▶ _Problem statement_: Return, from the material below, each line in which "computer" occurs.
═════ Dataset ═════
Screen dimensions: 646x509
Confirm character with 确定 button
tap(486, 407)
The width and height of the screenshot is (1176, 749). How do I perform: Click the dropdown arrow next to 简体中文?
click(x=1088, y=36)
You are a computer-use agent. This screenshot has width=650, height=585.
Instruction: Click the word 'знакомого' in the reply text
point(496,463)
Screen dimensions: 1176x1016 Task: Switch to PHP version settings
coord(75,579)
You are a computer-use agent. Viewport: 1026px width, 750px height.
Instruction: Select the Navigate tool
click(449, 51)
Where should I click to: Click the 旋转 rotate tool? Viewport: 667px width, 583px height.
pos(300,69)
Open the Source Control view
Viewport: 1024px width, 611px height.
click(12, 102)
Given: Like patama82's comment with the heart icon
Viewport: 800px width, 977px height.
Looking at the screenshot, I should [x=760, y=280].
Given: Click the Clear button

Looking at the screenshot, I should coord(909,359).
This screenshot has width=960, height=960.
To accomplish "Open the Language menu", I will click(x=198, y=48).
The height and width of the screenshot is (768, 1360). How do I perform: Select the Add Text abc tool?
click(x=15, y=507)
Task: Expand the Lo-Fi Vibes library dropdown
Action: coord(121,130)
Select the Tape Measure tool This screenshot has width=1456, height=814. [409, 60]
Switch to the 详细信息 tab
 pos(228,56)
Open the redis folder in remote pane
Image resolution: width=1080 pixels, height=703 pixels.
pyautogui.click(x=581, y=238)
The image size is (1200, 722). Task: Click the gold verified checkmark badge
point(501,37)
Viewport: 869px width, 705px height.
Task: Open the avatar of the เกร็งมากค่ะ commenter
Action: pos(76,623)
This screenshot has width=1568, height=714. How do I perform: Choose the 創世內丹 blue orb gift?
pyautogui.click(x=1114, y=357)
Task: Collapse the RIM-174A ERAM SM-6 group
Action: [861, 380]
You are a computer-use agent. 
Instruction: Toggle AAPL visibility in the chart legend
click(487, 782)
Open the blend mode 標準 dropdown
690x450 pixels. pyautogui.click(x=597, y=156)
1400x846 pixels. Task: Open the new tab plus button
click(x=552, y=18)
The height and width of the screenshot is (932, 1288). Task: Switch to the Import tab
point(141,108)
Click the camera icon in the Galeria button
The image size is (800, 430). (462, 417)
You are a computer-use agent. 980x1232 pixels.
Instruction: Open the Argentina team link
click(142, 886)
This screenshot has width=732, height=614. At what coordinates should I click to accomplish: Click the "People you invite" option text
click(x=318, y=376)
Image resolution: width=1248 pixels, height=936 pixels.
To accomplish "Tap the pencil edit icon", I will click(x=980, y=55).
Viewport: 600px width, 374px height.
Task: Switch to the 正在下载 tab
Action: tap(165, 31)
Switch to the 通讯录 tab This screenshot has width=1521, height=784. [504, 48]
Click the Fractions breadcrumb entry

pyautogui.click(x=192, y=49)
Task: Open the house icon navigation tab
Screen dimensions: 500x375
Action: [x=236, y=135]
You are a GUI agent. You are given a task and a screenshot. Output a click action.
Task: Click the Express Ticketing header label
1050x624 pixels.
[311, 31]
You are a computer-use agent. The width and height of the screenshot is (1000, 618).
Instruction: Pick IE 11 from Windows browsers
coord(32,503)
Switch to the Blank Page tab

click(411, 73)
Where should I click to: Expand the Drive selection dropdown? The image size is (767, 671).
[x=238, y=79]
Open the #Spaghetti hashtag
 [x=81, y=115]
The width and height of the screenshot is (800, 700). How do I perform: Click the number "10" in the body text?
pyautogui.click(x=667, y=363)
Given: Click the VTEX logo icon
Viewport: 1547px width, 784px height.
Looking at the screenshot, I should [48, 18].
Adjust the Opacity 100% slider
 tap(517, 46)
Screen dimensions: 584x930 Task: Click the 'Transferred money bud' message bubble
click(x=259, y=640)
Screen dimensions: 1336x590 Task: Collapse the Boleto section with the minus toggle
═════
▶ _Solution to this exercise_:
You are a computer-use agent. This screenshot has width=650, height=585.
You are a computer-use agent. Viewport: 1026px width, 750px height.
You are a computer-use agent. 
You are a computer-use agent. 980x1232 pixels.
You are a computer-use agent. The width and height of the screenshot is (1000, 618).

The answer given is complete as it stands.